第14期第2四半期累計期間(自 2020年4月1日 至 2020年9月30日)
(売上高)
売上高は、388,172千円となりました。これは主に、中小企業向け経営支援プラットフォーム「Big Advance」の2020年9月末における導入金融機関数42社(前年同期比30社増加)、その顧客である中小企業の会員登録がなされた会員企業数27,914社(前年同期比429.6%増)、解約率1.64%(2019年10月~2020年9月の平均)と目標とする2%以内に収まり、順調に拡大したことによる売上高の増加によるものであります。
(売上原価、売上総利益)
売上原価は175,129千円となりました。これは主に、売上増加に伴うシステム開発等の業務委託費が増加したことによる外注費の増加、及びサービス提供に係る通信費の増加によるものであります。この結果、売上総利益は213,042千円となりました。
(販売費及び一般管理費、営業利益)
販売費及び一般管理費は166,665千円となりました。これは主に、業容拡大に伴う営業部門の人件費及び人材採用費の増加によるものであります。この結果、営業利益は46,377千円となりました。
(営業外損益、経常利益)
営業外収益は75千円となりました。これは主に、雑収入によるものであります。また営業外費用は101千円となりました。これは主に、支払利息によるものであります。
(税引前四半期純利益、四半期純利益)
法人税等合計は6,324千円となりました。
以上の結果、四半期純利益は40,027千円となりました。
③ キャッシュ・フローの状況の分析・検討内容並びに資本の財源及び資金の流動性に係る情報
a キャッシュ・フローの状況の分析・検討内容
前項「(1)経営成績等の状況 ③ キャッシュ・フローの状況」をご参照ください。
b 資本の財源及び資金の流動性についての分析
当社はこれまで断続的に営業損失を計上して参りましたが、営業活動によるキャッシュ・フローの増加を図ることを念頭に置きつつ、新株発行及び金融機関からの借入を中心とした資金調達により必要資金を賄ってまいりました。当事業年度においては、金融機関数及び会員企業数の順調な拡大に伴い、事業運営にあたり十分な資金を収入によって確保できている状態にあると言えます。また当社はサブスクリプション型のユーザー課金モデルを採用しているため、課金対象となる既存会員数が利用を継続する限り、安定的な収入の増加が可能であります。
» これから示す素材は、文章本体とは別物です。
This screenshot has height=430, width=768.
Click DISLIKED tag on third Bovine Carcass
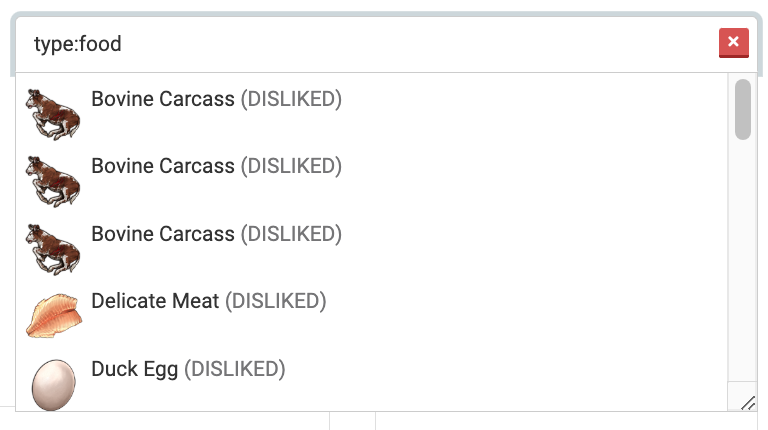[291, 234]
当社における主な資金需要は、エンジニア部門・営業部門に係る人件費・採用費、サーバーなどの通信費を含めた運転資金であります。今後も営業活動によるキャッシュ・フローの増加を図ることを中心としながらも、資金需要の必要性に応じて金融機関からの借入等外部資金の活用を含め、最適な方法による資金調達を行う予定であります。
なお、当事業年度末における有利子負債残高は32,058千円となっております。また、当事業年度末における現金及び現金同等物の残高は249,730千円となっております。
④ 経営成績に重要な影響を与える要因について
「第2 事業の状況 2 事業等のリスク」に記載のとおりであります。